相手の心を動かす人はどんな言葉を使っているか。一般社団法人日本聴き方協会代表理事の松橋良紀さんは「なぜか人の心に残る人は、言葉の『型』ではなく、言葉の『温度』を選んでいる。集団への同調から安心を優先すると、言葉からあなたらしさが消えてしまう」という――。

※本稿は、松橋良紀『誰とでもうまく「話せる人」と「話せない人」の習慣』(明日香出版社)の一部を再編集したものです。

オフィスで働く日本人女性の肖像画
写真=iStock.com/lielos
※写真はイメージです

「なんかつまらない人」が多用するフレーズ

「なんかこの人つまんない」

そんなことを感じることはありませんか?

では、つまらないのか、面白いのかの違いはなんだと思いますか?

つまらない人、面白くない人には共通のポイントがあります。それは、凡庸フレーズが多いことです。「正しいけれど、感情が動かない言葉」を乱発しているのです。

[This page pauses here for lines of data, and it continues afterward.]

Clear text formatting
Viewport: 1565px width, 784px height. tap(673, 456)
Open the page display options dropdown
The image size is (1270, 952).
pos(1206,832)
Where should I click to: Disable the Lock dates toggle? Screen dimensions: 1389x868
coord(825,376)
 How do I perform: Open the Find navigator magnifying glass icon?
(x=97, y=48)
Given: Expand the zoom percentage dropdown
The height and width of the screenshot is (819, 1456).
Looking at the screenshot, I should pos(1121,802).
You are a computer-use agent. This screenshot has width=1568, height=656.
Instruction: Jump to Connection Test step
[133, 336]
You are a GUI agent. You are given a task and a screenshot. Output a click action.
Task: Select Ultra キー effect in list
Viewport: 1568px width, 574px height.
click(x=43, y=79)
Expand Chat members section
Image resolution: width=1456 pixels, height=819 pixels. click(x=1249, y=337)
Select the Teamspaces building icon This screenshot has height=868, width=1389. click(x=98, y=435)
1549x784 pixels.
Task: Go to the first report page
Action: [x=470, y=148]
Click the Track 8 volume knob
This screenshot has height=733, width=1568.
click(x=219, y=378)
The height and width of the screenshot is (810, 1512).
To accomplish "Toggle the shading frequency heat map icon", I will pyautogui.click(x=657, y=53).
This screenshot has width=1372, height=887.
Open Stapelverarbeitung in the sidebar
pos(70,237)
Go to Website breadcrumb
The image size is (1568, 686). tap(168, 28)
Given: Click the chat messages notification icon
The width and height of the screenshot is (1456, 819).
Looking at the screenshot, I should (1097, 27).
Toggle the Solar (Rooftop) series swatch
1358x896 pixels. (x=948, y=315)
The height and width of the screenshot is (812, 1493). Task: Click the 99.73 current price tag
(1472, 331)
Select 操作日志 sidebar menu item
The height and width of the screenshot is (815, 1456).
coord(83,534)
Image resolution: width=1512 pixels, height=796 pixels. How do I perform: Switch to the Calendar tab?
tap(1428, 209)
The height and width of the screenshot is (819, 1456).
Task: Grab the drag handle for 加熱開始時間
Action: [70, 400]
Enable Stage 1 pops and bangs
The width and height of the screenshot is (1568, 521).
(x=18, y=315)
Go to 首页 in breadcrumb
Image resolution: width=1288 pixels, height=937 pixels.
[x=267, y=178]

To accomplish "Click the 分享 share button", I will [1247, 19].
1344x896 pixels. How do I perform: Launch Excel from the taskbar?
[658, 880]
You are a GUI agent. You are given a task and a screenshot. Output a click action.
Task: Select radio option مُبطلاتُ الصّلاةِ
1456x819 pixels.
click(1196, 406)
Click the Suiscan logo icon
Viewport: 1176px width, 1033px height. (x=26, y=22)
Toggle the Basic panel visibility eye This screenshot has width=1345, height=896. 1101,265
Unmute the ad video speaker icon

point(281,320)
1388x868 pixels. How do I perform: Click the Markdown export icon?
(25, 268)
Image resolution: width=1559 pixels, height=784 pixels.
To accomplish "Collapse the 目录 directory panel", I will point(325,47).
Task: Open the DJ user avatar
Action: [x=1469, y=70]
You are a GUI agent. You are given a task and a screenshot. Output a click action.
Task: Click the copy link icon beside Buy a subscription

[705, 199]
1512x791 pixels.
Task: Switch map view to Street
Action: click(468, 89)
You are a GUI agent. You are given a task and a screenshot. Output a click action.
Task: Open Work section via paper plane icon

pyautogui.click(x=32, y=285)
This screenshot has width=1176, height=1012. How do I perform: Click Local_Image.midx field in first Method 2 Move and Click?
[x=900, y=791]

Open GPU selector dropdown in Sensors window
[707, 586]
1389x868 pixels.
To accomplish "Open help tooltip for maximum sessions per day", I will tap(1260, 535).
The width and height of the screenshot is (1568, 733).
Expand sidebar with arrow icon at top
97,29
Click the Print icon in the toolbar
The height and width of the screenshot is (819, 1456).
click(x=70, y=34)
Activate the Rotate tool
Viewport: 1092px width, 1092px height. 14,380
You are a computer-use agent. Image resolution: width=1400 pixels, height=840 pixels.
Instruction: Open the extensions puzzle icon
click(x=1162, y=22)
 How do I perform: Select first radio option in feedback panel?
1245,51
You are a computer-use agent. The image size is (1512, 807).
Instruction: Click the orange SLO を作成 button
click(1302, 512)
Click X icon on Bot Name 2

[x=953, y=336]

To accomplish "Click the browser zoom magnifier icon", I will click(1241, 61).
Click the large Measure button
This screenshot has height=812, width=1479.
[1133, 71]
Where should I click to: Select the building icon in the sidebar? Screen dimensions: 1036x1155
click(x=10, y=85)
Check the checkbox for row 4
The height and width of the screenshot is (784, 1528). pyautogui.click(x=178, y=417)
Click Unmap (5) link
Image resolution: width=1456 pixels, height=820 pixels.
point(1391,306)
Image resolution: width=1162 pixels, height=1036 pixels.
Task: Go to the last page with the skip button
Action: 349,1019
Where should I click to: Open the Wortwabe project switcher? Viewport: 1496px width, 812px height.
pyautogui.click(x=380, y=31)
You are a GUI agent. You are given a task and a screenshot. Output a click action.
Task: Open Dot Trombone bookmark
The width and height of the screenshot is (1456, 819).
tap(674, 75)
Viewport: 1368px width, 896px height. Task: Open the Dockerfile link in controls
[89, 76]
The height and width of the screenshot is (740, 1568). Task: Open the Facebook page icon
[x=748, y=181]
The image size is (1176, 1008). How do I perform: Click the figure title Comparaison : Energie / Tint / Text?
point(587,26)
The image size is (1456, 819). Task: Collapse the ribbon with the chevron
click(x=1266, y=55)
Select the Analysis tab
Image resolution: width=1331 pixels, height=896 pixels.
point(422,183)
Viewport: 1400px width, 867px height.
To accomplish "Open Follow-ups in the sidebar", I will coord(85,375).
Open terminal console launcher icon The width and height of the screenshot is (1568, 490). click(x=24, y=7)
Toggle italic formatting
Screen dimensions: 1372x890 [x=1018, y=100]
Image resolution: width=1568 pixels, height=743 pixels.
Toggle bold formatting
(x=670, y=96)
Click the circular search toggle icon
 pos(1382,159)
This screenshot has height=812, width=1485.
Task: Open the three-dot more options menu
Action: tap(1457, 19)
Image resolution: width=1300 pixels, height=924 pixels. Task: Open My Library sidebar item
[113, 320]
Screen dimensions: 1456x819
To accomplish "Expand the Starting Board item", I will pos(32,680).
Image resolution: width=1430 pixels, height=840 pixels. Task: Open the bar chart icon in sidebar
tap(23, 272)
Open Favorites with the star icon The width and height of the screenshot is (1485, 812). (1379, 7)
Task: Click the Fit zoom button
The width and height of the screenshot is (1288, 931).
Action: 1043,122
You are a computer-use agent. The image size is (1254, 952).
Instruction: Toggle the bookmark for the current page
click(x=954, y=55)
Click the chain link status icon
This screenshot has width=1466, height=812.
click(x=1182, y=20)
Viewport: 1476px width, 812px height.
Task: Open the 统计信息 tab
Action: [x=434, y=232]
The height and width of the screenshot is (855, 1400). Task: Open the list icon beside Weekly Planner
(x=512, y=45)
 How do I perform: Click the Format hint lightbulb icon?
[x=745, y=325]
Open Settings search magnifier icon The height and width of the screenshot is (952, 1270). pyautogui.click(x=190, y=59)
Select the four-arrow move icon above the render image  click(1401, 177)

どこでも聞こえてくるフレーズは無難ですが、聞く側にはほとんど印象が残りません。一方で、同じ内容を話しても、なぜか人の心に残る人がいます。彼らは、言葉の「型」ではなく、言葉の「温度」を選ぶ人です。

心理学では、人の脳は“慣れ”に非常に敏感だとされています。

聞き慣れた言葉を何度も聞くと、脳はそれを“新しい情報ではない”と判断してスルーします。たとえば、同僚から「頑張ってください!」と言われても、心は動きません。